Step 1 - 20-40 minute phone interview, usually with a technical person, but sometimes with HR.

Step 2 - Full-day in-person interview, interviewing with 6-10 separate people at 40-60 minutes/person, possibly with a research talk.

Some places had either a second phone interview or a second in-person interview, though usually not both. A couple of places also had in-depth at-home programming tests.

The in-person interview at one place was 10 different people plus an hour for me to give a research talk to all-comers, and lasted nearly 9 hours. I was ready to fall over by the end of the day, and then I had to go to class!

For one of my phone interviews, the interviewer expected me to be at a computer with a C++ development environment and screen-sharing technology.

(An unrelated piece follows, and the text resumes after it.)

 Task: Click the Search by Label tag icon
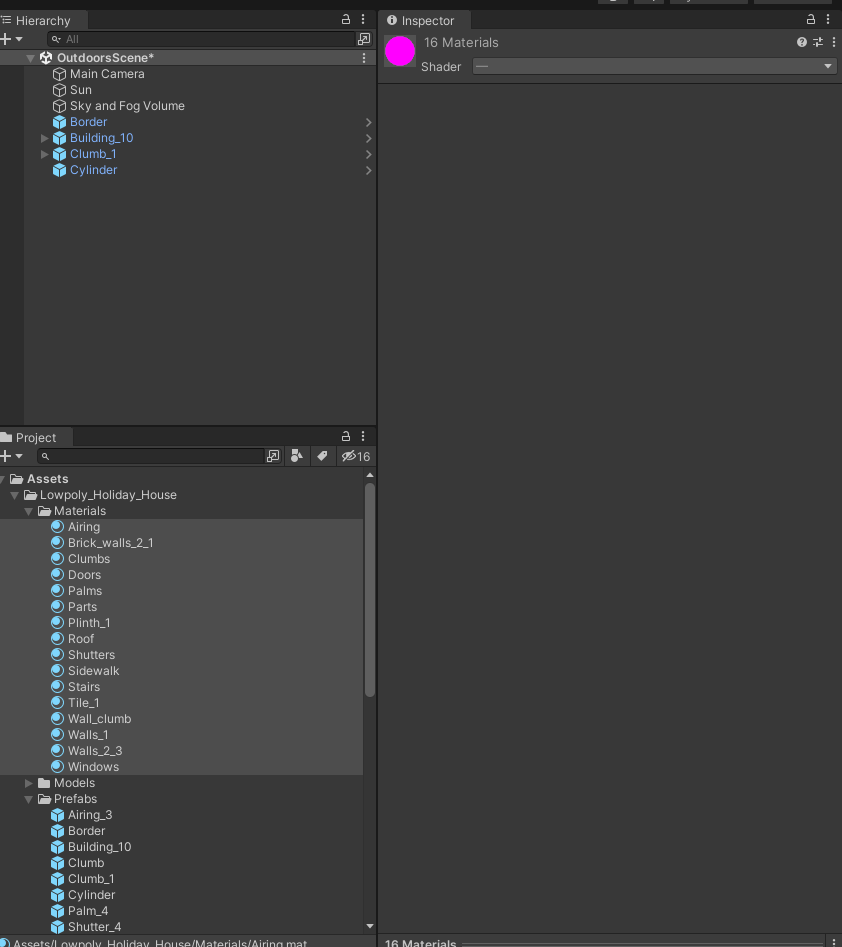click(322, 456)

As we talked on the phone, he sent me code and problems to work on, and I was supposed to solve the coding problems (while he watched what I was doing on the screen using the screen-sharing program) while explaining my thought process to him over the phone. That one was a [expletive] disaster. I don't have a headset for my phone, and I discovered that trying to hold a phone, talk intelligently on it, and type code intelligently, all simultaneously, is not one of my strengths.

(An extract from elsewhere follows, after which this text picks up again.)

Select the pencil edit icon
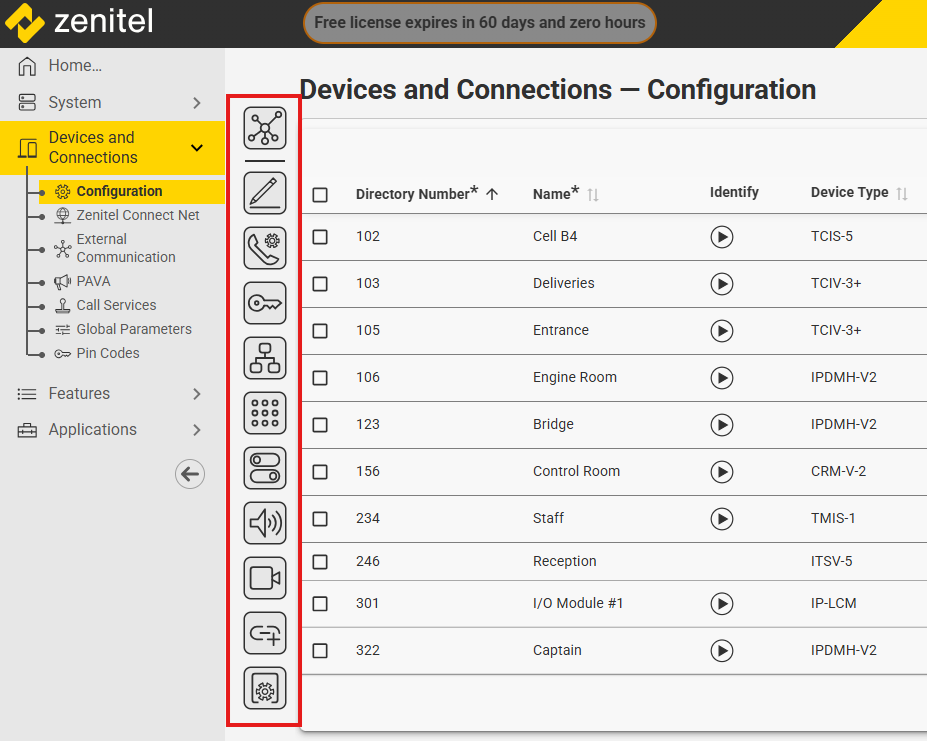The height and width of the screenshot is (741, 927). 265,193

The questions that I got usually involved talking about my skills and/or past experiences in detail. And what I could bring to the relevant group. Most of my interviews didn't have a lot of code-on-a-whiteboard questions. There was one where I had 15 minutes to sketch out a design for a radar system on a whiteboard, and then had to explain my design and the various decisions that I made, which was actually sort of fun.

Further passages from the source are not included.